* **Data to examine**:
BEGIN
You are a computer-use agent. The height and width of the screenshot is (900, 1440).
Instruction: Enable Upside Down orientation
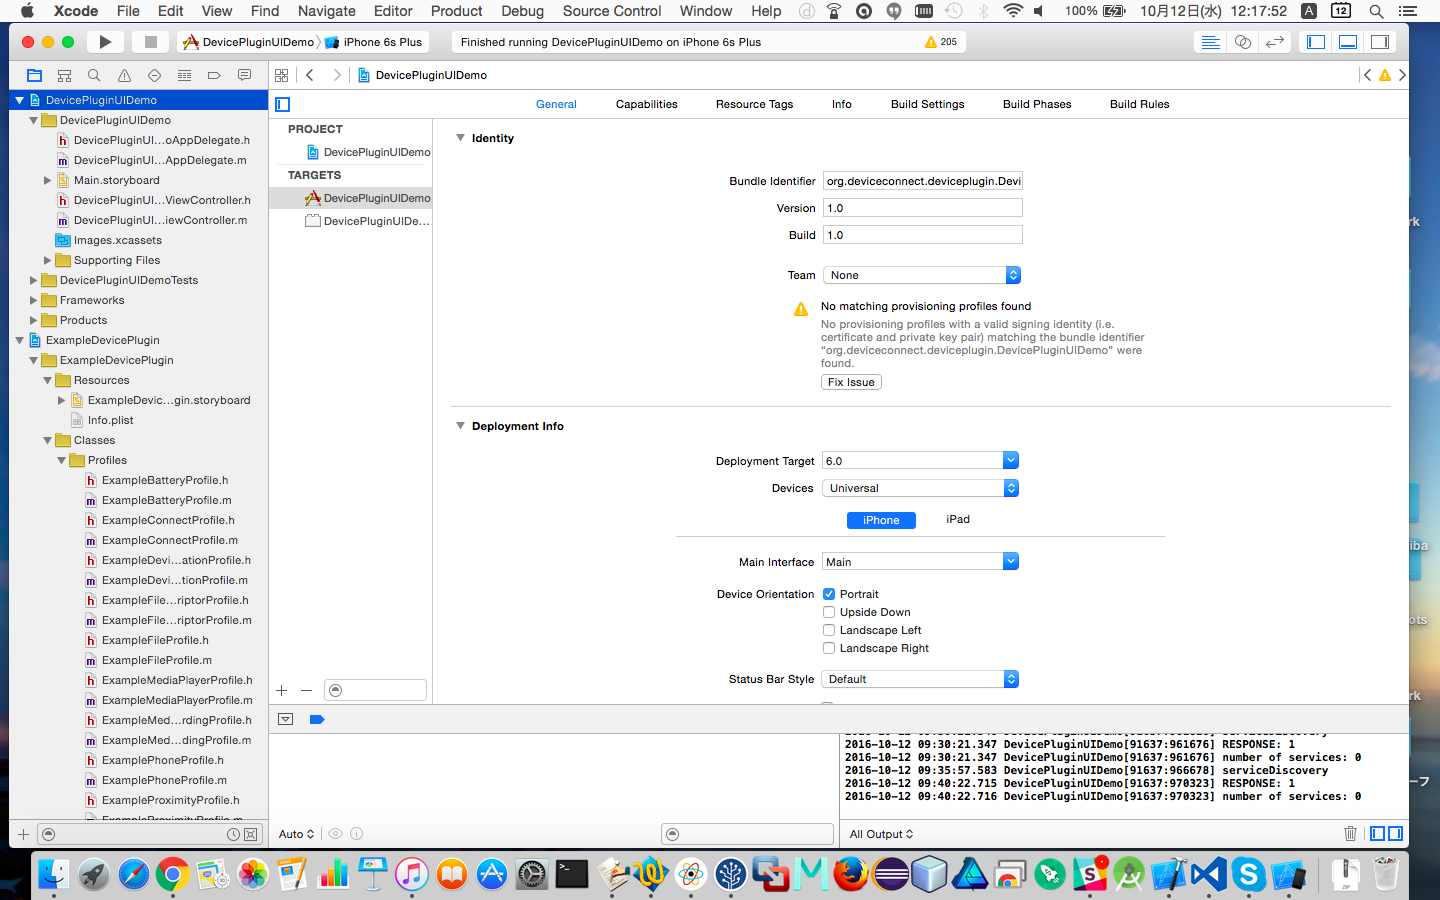[x=829, y=612]
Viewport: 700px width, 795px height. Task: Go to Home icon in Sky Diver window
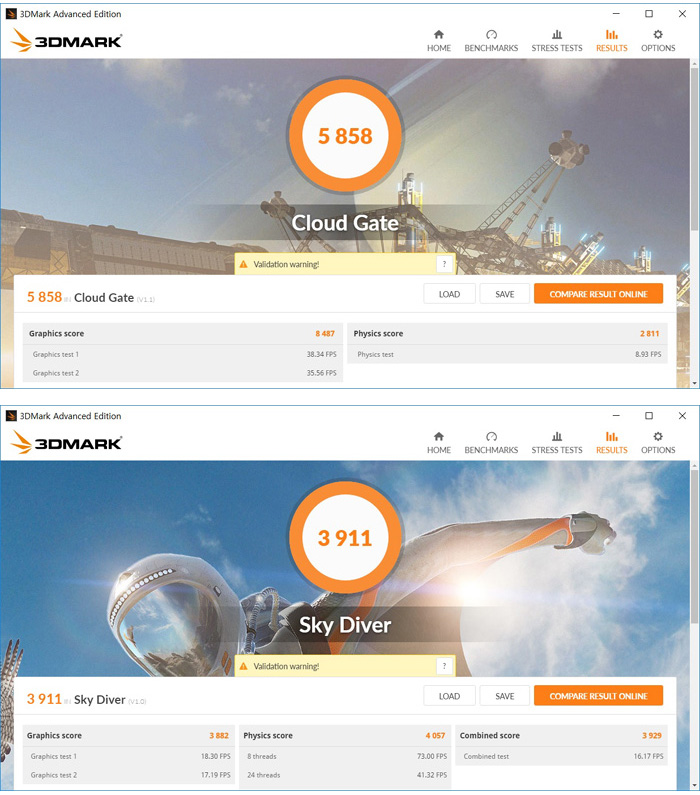(x=438, y=437)
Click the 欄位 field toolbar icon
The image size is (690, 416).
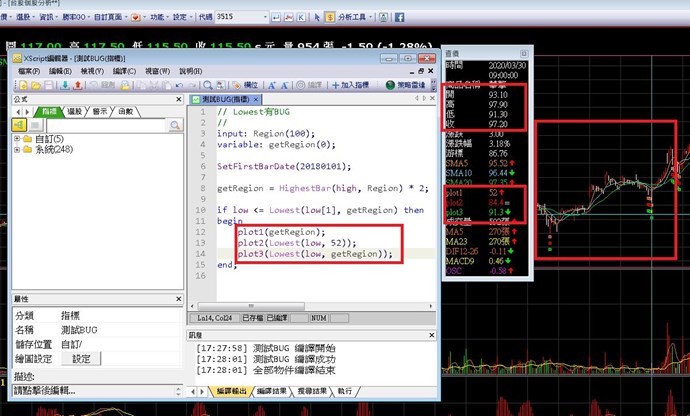(246, 85)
END
* **Activity**: Each line from the one with "Instruction: Enable Upside Down orientation" to the final line of the data above is to be printed exactly; no picture should appear in the copy.

* **Answer to the exercise**:
Instruction: Enable Upside Down orientation
[x=829, y=612]
Viewport: 700px width, 795px height. Task: Go to Home icon in Sky Diver window
(x=438, y=437)
Click the 欄位 field toolbar icon
The image size is (690, 416).
(246, 85)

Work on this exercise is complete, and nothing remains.